[[ Excerpted data, beginning ]]

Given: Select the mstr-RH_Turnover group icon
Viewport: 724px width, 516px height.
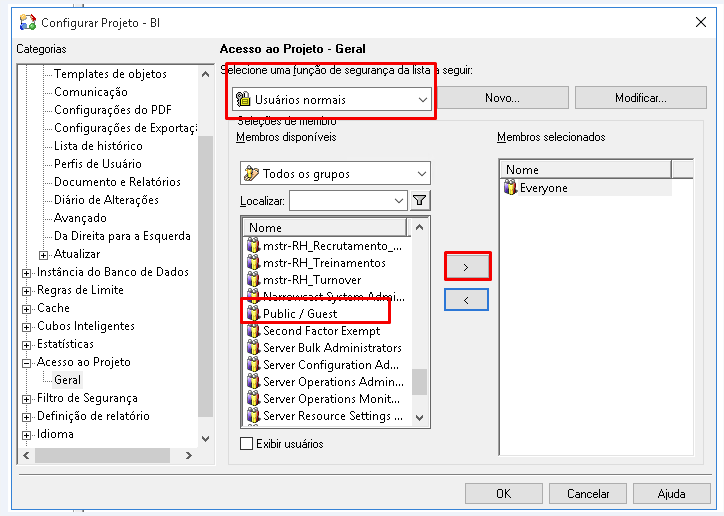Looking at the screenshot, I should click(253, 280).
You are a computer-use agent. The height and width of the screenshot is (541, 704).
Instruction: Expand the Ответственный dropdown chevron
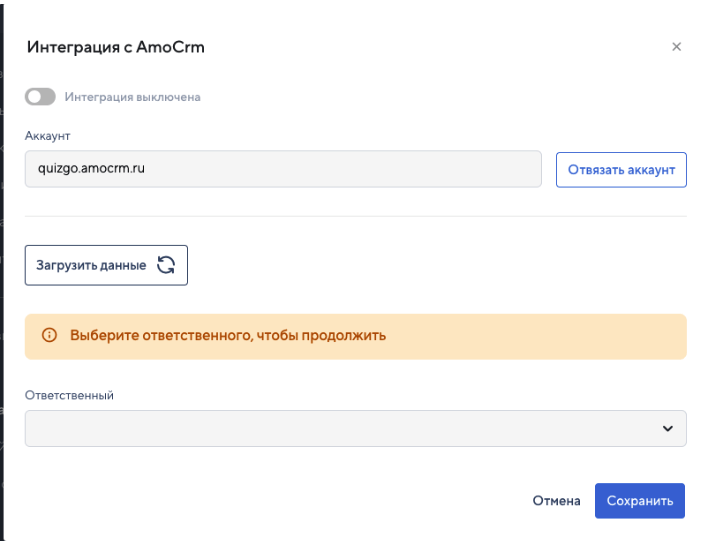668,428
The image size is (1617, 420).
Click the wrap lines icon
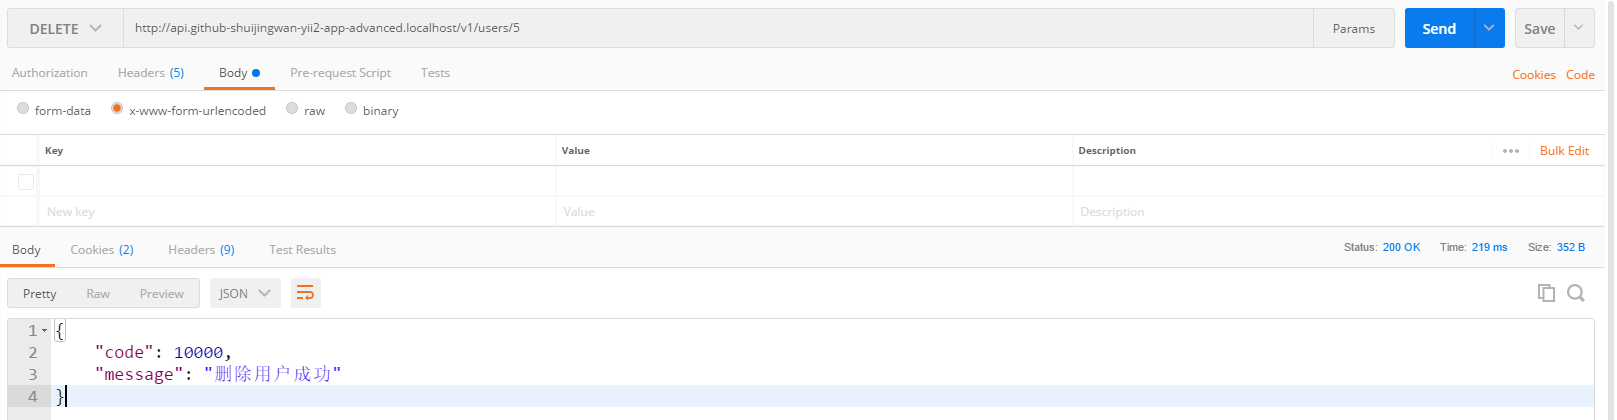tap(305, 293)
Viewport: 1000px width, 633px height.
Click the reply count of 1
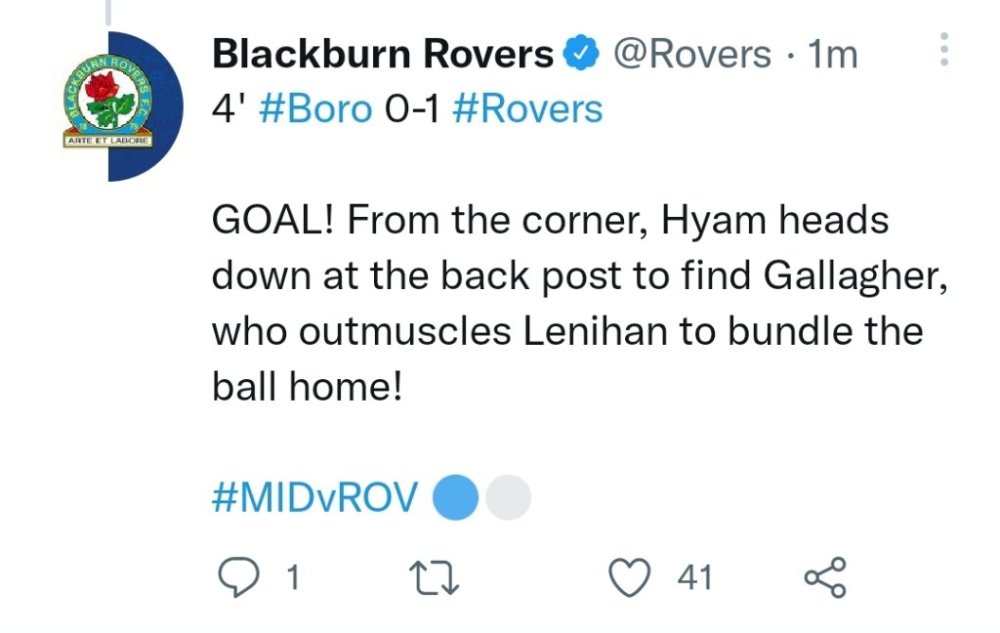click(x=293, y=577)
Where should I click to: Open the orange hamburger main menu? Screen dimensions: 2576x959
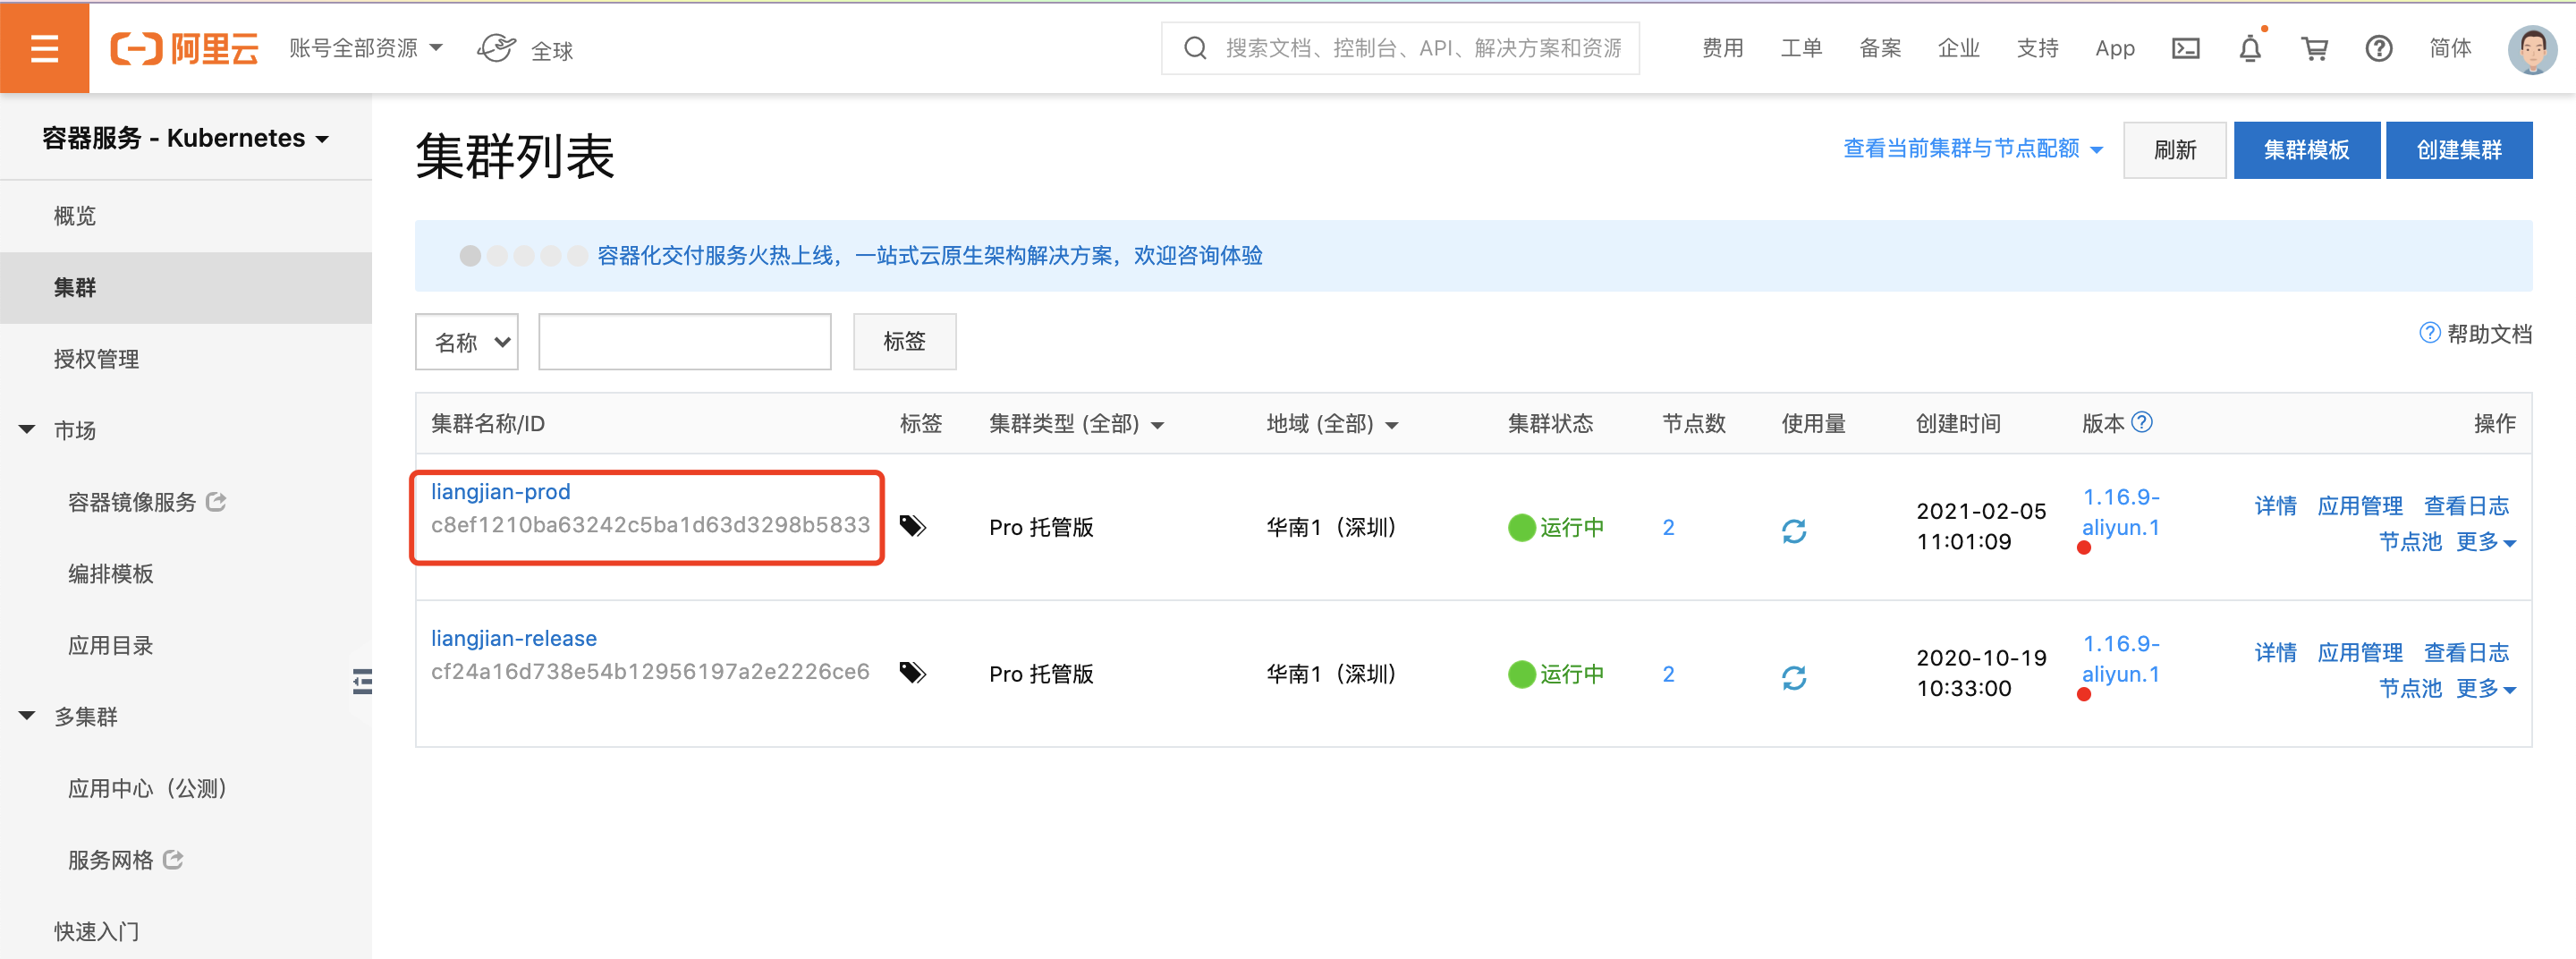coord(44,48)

[[ Excerpted data, end ]]

> **Work to be completed**
Would you restate word for word only the lines from the one containing "Click the wrap lines icon" to the final line of the material, both ends included, without any pictures?

> **Exercise result**
Click the wrap lines icon
tap(305, 293)
Viewport: 1000px width, 633px height.
Click the reply count of 1
click(x=293, y=577)
Where should I click to: Open the orange hamburger main menu? Screen dimensions: 2576x959
coord(44,48)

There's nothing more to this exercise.